President Putin had posed the question very clearly: “I am addressing the Ukrainian military. Do not let the neo-Nazis, these banderites (Ukrainian nationalists) use your children, your wives and your old people as human shields. It will then be easier for us to reconcile with you than with a band of drug addicts and neo-Nazis who have settled in Kiev (Kyiv) and have taken the entire Ukrainian people hostage.

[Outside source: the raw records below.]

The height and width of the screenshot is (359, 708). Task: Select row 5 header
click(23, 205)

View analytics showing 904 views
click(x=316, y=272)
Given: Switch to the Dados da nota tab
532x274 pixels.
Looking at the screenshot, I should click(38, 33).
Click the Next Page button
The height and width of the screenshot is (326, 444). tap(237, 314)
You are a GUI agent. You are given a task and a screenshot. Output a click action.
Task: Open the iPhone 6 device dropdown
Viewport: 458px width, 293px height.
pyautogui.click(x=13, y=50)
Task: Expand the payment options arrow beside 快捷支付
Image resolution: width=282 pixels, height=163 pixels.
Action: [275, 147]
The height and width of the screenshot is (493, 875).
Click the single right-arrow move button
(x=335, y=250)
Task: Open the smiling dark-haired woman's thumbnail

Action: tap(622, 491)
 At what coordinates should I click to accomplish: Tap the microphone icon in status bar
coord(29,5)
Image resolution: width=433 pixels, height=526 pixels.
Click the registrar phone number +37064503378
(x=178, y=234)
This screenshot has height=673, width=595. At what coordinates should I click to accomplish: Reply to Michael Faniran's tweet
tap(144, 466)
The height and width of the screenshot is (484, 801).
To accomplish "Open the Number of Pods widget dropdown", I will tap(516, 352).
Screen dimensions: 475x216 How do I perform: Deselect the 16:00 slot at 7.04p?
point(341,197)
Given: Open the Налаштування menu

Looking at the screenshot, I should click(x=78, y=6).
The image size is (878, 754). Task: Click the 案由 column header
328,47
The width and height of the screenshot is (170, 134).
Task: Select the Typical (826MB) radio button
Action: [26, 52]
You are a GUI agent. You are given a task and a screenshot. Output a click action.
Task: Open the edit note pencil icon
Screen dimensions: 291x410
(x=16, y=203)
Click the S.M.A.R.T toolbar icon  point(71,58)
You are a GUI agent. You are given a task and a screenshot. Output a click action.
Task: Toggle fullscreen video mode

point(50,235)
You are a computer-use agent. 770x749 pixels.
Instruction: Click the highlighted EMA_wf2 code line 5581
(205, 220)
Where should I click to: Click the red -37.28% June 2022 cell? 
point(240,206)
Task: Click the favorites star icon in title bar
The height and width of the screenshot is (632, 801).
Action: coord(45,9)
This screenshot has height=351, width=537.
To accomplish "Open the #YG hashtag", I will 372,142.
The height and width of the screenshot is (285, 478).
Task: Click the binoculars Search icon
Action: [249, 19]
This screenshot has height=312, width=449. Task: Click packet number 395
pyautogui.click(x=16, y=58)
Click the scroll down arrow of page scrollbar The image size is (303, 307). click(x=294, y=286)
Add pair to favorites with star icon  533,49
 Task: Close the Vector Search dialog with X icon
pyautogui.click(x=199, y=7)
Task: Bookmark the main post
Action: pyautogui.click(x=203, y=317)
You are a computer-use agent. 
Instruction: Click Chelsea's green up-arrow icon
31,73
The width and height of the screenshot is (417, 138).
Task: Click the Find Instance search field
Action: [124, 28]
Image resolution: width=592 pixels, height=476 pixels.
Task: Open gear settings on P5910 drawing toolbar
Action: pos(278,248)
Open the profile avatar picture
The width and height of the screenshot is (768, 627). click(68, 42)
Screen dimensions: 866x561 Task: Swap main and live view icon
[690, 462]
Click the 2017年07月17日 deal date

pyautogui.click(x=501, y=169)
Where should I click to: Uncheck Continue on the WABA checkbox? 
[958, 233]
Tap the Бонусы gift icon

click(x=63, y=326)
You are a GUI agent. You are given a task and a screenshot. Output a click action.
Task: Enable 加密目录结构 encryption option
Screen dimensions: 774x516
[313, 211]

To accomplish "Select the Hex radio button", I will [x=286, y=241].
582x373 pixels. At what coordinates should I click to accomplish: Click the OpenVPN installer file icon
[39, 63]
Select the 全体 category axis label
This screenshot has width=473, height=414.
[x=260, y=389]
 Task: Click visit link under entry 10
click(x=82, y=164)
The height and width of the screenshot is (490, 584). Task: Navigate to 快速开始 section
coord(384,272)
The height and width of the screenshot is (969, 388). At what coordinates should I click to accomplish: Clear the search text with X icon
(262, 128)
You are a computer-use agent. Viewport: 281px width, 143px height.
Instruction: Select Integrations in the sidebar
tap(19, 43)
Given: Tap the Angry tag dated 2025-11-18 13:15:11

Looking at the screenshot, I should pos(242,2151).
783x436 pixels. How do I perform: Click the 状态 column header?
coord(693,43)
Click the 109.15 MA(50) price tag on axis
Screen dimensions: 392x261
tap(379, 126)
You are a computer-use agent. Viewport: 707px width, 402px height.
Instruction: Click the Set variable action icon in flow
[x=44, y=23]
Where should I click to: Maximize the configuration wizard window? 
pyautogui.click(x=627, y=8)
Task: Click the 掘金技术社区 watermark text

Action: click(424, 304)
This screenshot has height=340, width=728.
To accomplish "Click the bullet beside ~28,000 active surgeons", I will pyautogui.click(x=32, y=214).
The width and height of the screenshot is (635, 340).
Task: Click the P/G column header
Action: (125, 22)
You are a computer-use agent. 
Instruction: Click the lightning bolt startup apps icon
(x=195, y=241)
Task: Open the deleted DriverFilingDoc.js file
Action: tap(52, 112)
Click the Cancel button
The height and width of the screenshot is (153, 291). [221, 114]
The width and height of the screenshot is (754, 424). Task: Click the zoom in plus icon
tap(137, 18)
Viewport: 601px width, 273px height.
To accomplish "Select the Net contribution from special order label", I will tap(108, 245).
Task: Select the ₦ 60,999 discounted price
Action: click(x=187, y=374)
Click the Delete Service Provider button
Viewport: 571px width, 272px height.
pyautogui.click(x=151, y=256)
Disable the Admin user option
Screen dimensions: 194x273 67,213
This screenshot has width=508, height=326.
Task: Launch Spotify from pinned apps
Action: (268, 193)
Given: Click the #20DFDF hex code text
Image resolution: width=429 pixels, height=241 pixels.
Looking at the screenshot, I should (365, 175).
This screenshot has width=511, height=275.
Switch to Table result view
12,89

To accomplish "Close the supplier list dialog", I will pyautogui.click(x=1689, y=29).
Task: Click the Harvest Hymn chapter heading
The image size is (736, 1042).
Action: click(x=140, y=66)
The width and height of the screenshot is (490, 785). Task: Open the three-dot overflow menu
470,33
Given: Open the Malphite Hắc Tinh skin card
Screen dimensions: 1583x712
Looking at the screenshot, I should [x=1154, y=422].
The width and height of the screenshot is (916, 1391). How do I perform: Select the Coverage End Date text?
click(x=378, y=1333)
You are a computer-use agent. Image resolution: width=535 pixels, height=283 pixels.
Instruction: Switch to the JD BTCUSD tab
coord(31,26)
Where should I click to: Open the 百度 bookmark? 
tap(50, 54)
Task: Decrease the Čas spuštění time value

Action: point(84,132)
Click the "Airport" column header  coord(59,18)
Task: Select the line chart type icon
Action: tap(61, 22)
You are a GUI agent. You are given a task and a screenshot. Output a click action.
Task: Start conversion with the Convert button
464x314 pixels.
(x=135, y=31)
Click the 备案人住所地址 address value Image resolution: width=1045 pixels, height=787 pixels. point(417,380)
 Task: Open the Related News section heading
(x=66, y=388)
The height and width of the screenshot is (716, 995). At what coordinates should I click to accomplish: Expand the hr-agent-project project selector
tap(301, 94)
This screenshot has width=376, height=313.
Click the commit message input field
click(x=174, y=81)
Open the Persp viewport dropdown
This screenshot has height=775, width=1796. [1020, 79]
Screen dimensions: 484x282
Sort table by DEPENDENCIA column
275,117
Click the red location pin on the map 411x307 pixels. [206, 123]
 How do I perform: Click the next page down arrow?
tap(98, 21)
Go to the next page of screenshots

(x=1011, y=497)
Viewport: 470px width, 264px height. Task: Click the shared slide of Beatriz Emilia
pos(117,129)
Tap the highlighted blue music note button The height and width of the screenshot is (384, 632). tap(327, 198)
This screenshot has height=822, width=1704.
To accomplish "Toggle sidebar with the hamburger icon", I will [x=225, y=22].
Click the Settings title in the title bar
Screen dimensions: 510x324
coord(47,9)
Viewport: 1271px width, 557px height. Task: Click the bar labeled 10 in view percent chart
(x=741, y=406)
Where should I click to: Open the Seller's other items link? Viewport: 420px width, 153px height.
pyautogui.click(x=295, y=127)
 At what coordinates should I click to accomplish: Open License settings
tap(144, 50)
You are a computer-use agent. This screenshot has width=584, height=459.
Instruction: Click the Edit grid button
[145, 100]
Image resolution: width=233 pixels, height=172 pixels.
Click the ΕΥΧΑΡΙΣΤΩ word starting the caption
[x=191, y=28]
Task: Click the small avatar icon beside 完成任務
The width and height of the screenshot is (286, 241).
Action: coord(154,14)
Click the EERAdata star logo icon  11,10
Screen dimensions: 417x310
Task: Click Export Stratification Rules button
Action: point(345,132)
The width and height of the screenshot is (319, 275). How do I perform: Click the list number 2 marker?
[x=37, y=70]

One of the facts of the Ukrainian crisis is President Putin’s passionate determination to bring this war to, in his words, a “logical end”. Here is a man born and raised during the rise and fall of the once mighty Russian Empire. Now that he finds himself at the helm of this reborn empire and once again entrenched in a dominant position in the world order, he is not ready to once again give up his newfound glory. If Ukraine must be recaptured to safeguard that empire’s protection against the insatiable Western lust for world domination, then let war settle the matter.

How could Ukrainian President Volodymyr Zelensky live up to this magnificent Putin obsession? The best he seems able to do is hole up in his dungeon and endlessly complain about NATO’s inaction in the face of his desperate call for the imposition of a no-fly zone over of Ukraine to prevent Russian bombardment. Clearly, in pushing Ukraine to join, NATO had only been assessing Russia’s ultimate ability to repel its continuing aggression since the partition of the vast territory of the Soviet Union into 1991. With Russia responding resolutely now with what is effectively a war of self-defense, NATO realizes that it cannot afford a frontal confrontation and therefore must leave Ukraine to fight Russia alone.

In view of the facts, the United States and NATO are showing themselves to be faithful to their word not to engage Russia militarily in Ukraine. All the United States and NATO are prepared to do is impose economic sanctions which, in any event, infuriates Putin even more, retaliating with growing determination to take on Ukraine once for all. Zelenskyy’s oft-repeated statement to fight to the last Ukrainian is purely theatrical. He would do his best for his nation and his people by shedding his illusory cinematic pretensions and executing his only remaining honorable recourse, as did Emperor Hirohito who, in 1945, after America’s atomic bombing of Hiroshima and Nagasaki which razed the cities and killed some 200,000 Japanese and wounded many more, went on the radio announcing Japan’s final surrender in World War II:

“Furthermore, the enemy has begun to employ a new and most cruel bomb, the power of which to do damage is, indeed, incalculable, causing many innocent victims. If we continue to fight, it will only result not only an ultimate collapse and obliteration of the Japanese nation, but also that would lead to the total extinction of human civilization.”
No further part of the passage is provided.